TEXTO DE LECTURA:
Lo dije hace dos años. Lo dije hace dos días. Y a riesgo de repetirme y de parecer que no hay nada nuevo que poder afirmar con respecto a Álex de la Iglesia, he de volver a incidir en que, fiel a la idiosincrasia que ha marcado de forma mayoritaria su trayectoria a lo largo de veintidós años, 'Mi gran noche' (id, 2015) vuelve a ser un ejemplo evidente de ese cine excesivo y llamado a epatar al espectador a base de sumar burradas mil al que el cineasta bilbaíno regresa siempre que se pone detrás del objetivo. Pero lo que en anteriores citas suponía un grave problema, en ésta consigue convencer lo suficiente como para dejar la impresión de estar ante lo mejorcito del director.
Quizás no sea mucho decir si se considera que, al menos bajo la óptica de este redactor, casi todo lo que de la Iglesia ha rodado desde 'Acción mutante' (id, 1993) ha rayado en la irregularidad de una manera u otra, y que el único título que salvaría de esa calificación sería 'El día de la bestia' (id, 1995) y ni siquiera lo haría al completo por lo mucho que su tramo final se encamina a arruinar el espectacular arranque y el no menos efectivo segundo acto de la historia satánica y de Carabanchel protagonizada por Alex Angulo y Santiago Segura; pero lo cierto es que, por diversos motivos, 'Mi gran noche' es un entretenimiento a ratos que disparando en mil direcciones, da en alguna diana.
Mediaset, E.R.E's, corruptelas y un fin de año
Alzándose como la producción más coral de cuántas ha firmado el director hasta el momento, las muchas sub-tramas que confluyen en 'Mi gran noche' lo hacen en el espacio del rodaje de un especial de fin de año en unos estudios de televisión que pertenecen a Media Frost, una empresa ficticia que en el momento en que arranca la cinta está al mando de un presidente corrupto y sin escrúpulos al que no le tiembla el pulso mientras centenares de empleados ven como sus puestos de trabajo peligran debido a un inminente Expediente de Regulación de Empleo.

ENUNCIADO:
Responde a partir de la reseña de 'Mi gran noche':
(a) ¿Qué año aparece junto al título 'Mi gran noche'?
(b) ¿Qué película es el único título que el redactor salvaría de la calificación de irregular?
(c) ¿Cómo se llama la empresa ficticia a la que pertenecen los estudios de televisión?

DATOS PROPORCIONADOS:
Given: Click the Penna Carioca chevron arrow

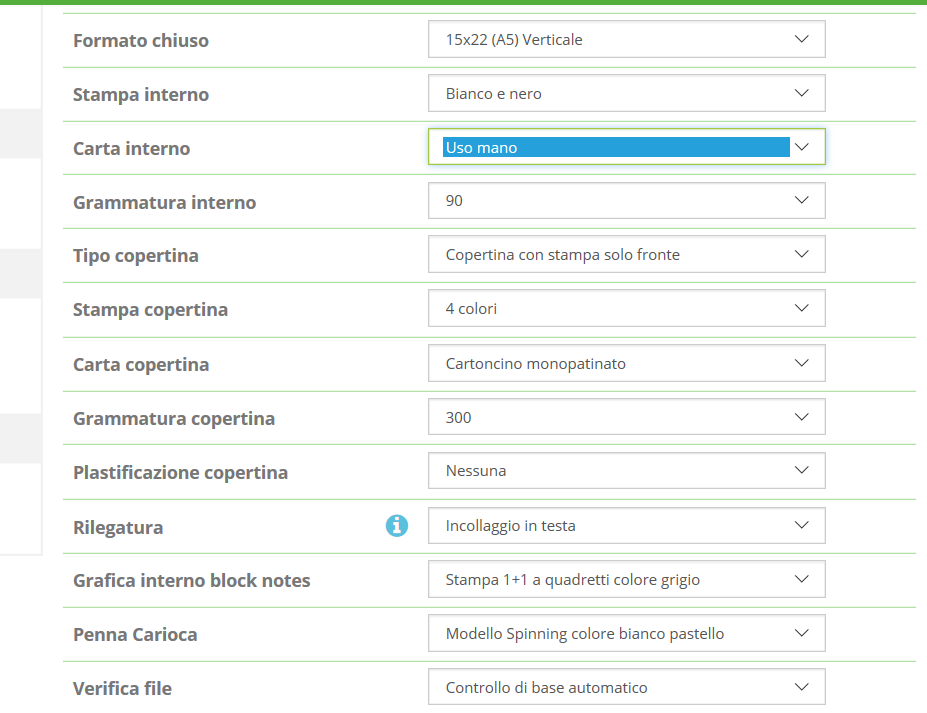Looking at the screenshot, I should click(x=801, y=634).
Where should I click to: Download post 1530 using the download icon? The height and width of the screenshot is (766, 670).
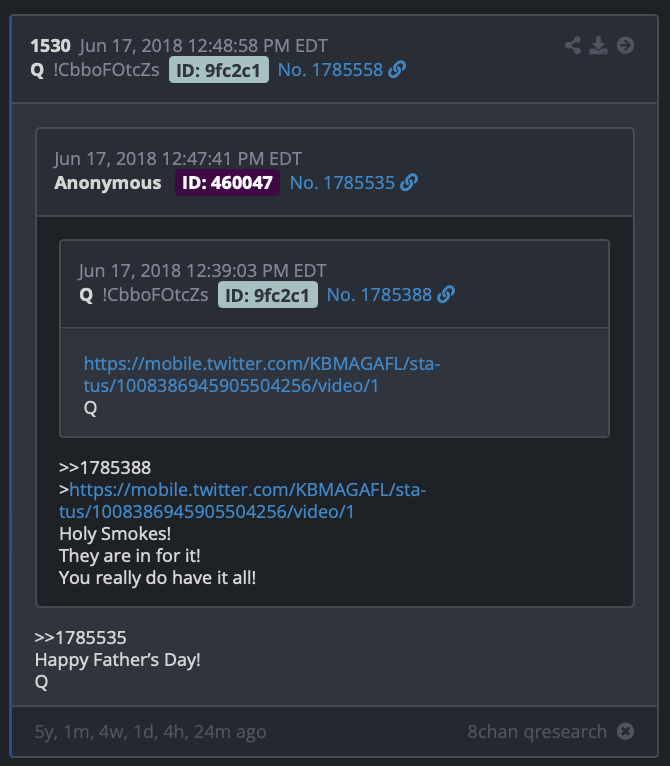598,45
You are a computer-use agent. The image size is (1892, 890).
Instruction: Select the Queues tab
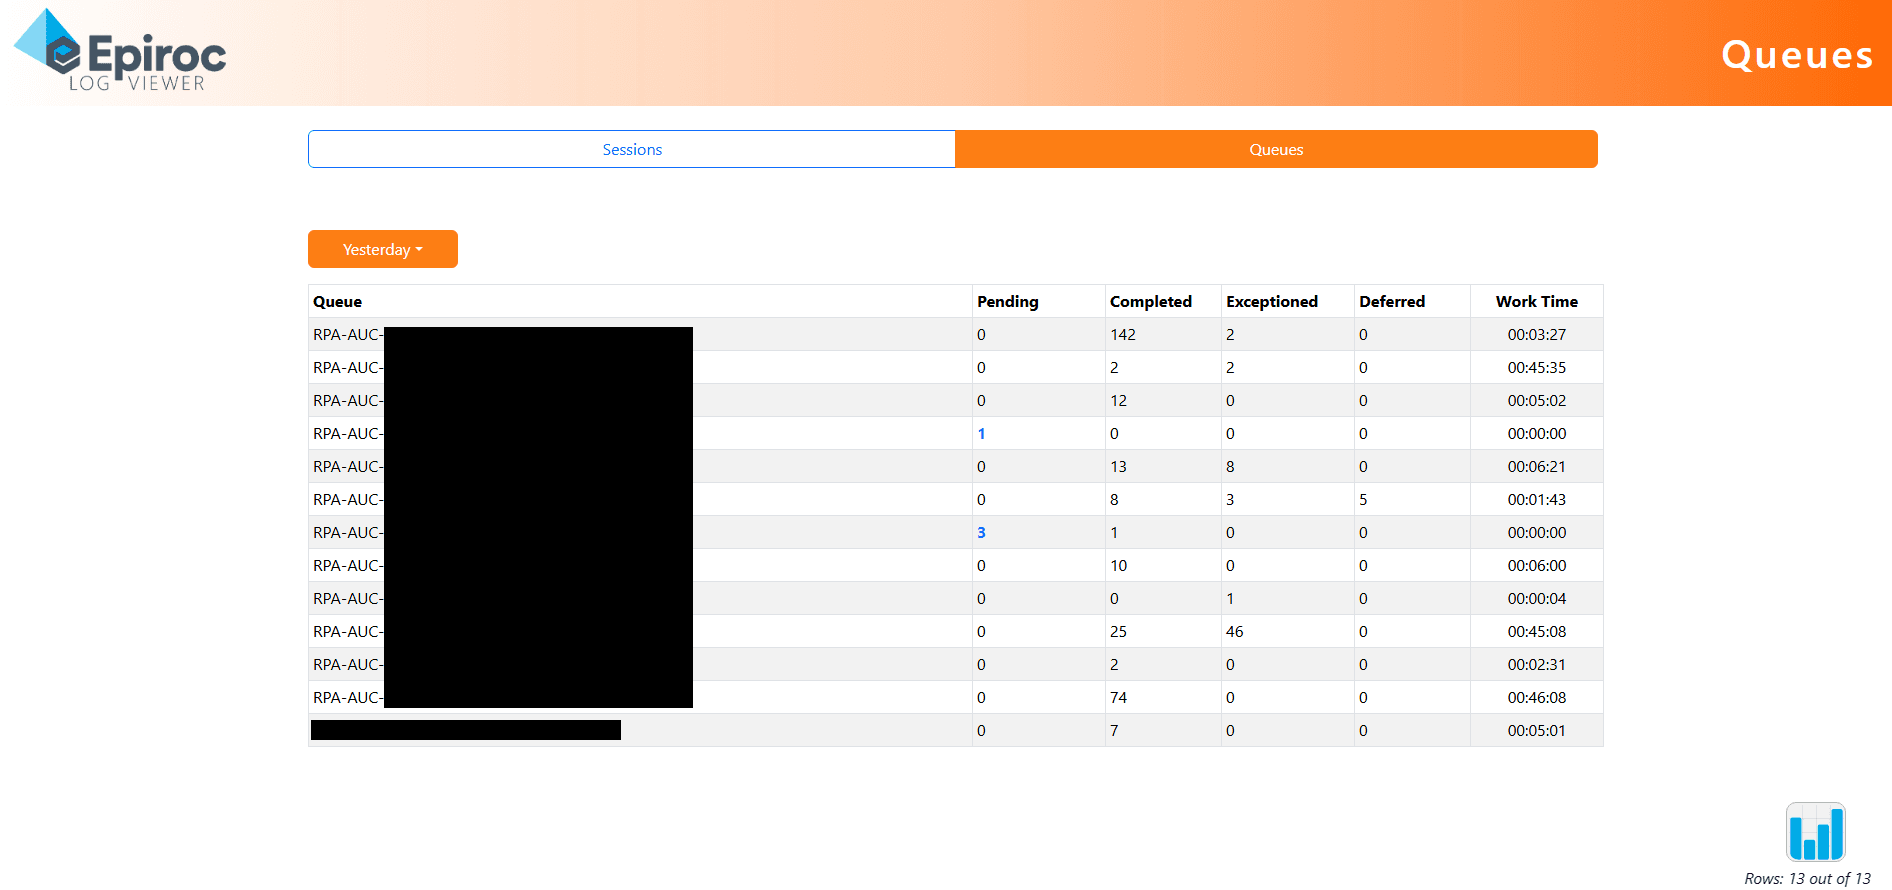[1276, 149]
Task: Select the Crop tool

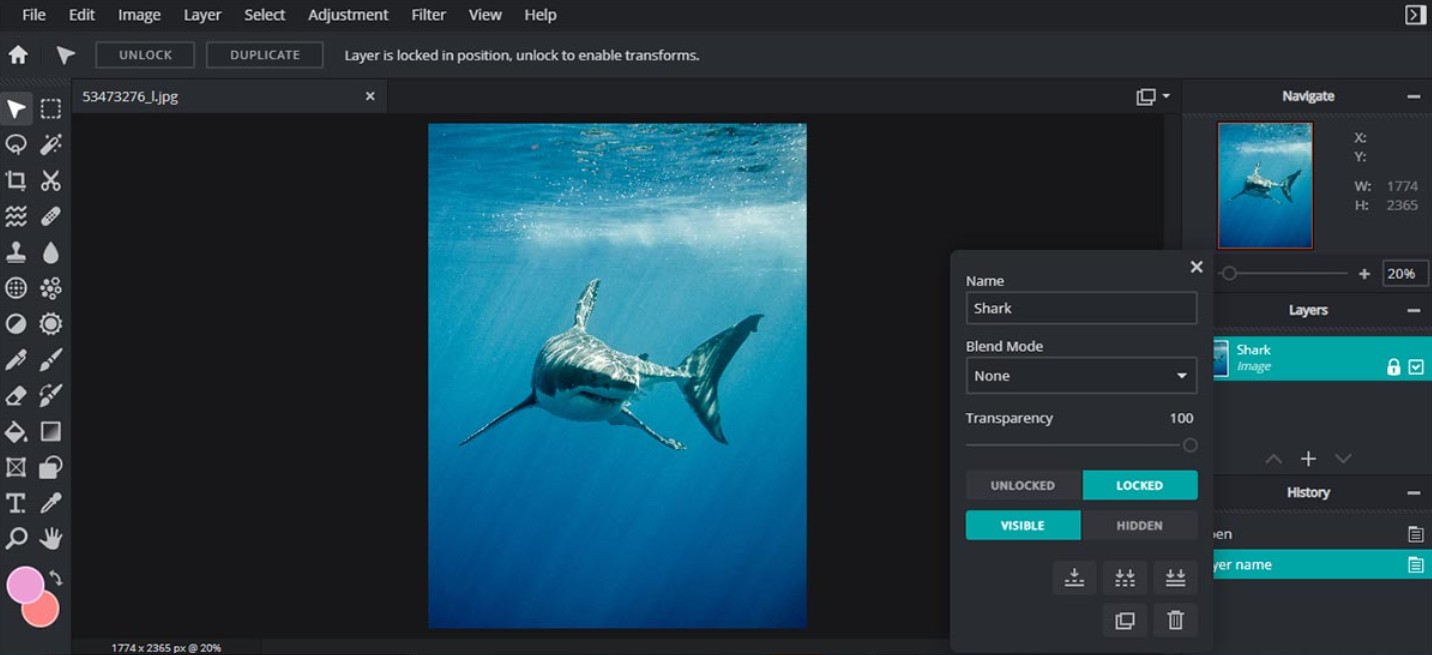Action: pyautogui.click(x=16, y=180)
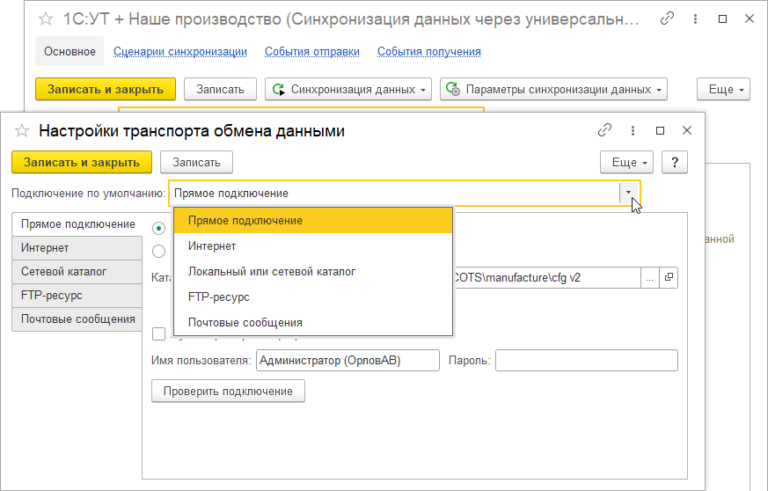Toggle the checkbox above the username field
The image size is (768, 491).
[x=159, y=334]
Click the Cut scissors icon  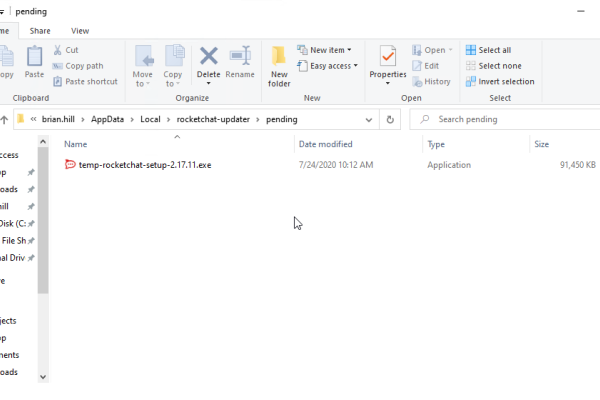[x=58, y=50]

SOLUCIÓN:
(a) 2015.
(b) 'El día de la bestia' (1995).
(c) Media Frost.